OB Marc Buchholz gibt sich gelassen. Man werde sicherstellen, „dass eine Ausweitung des Budgets nicht erfolgt“, heißt es in einer Stellungnahme. Buchholz sieht die Vorgabe der Finanzaufsicht, bei freiwilligen Leistungen einsparen zu müssen, offenbar nicht so eng. Man wolle für einen Ausgleich „unterjährig“ sorgen, das heißt: im jeweils laufenden Haushaltsjahr darauf hoffend, dass irgendwo schon Geld übrig bleiben wird. Ob nun über eine Ausgabenreduzierung oder eine Einnahmenverbesserung, werde sich dann zeigen. Beispielhaft führt der OB an, dass die Stadt bereits 2022, ein Jahr früher als vorgesehen, Zinsersparnisse in Höhe von 950.000 Euro für die seinerzeitige Rathaus-Sanierung haben werde.
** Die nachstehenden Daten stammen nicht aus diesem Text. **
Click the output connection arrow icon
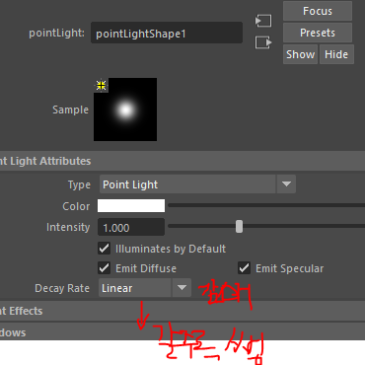Viewport: 365px width, 365px height. click(x=263, y=43)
CDU und Grüne sehen kein Problem darin, die Personalkosten zu kompensieren
Auch CDU und Grüne sehen in der Forderung der Kommunalaufsicht nach kompensatorischen Einsparungen kein Problem, wie sie gemeinsam auf Anfrage erklärten. Ihre Fraktionen hätten bereits im Vorfeld des Ratsbeschlusses zur Einrichtung einer fünften Beigeordneten-Stelle deutlich gemacht, dass damit „keine Ausweitung des städtischen Etats verbunden sein wird, und dass durch die bereits angestoßenen Sparmaßnahmen die Vorgaben der Bezirksregierung nach wie vor eingehalten werden“.
Zudem gehe man davon aus, so die Fraktionsspitzen Christina Küsters (CDU) und Tim Giesbert (Grüne), „dass diese Maßnahme zu Steuerungs- und Effizienzgewinnen in den dann übersichtlicher strukturierten Dezernaten führt“.